======== Material for this task

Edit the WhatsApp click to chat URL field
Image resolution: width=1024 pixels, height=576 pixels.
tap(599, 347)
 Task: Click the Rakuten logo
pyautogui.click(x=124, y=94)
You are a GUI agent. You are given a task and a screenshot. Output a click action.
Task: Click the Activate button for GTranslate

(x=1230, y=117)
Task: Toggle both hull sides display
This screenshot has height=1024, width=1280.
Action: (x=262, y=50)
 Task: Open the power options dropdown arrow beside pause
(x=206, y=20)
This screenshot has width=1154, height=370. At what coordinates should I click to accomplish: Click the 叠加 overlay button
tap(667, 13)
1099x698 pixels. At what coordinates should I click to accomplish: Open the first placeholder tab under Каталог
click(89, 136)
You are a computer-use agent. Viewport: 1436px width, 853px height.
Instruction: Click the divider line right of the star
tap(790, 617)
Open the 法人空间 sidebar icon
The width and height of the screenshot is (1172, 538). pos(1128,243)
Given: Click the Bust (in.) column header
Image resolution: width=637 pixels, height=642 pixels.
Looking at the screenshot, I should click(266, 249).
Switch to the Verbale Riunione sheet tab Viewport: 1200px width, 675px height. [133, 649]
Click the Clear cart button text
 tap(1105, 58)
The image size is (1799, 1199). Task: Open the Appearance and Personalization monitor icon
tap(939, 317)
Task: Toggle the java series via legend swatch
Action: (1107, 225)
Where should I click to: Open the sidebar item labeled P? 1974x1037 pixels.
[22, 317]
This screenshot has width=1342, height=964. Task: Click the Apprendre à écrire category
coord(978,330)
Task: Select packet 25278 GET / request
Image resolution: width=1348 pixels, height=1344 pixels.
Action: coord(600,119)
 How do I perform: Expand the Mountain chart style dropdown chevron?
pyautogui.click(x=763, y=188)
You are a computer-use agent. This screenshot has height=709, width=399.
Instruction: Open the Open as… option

================

> [What the exercise asks] State the number of lines above that hold the word "Viewport", and say nothing else.

> [Task result] 2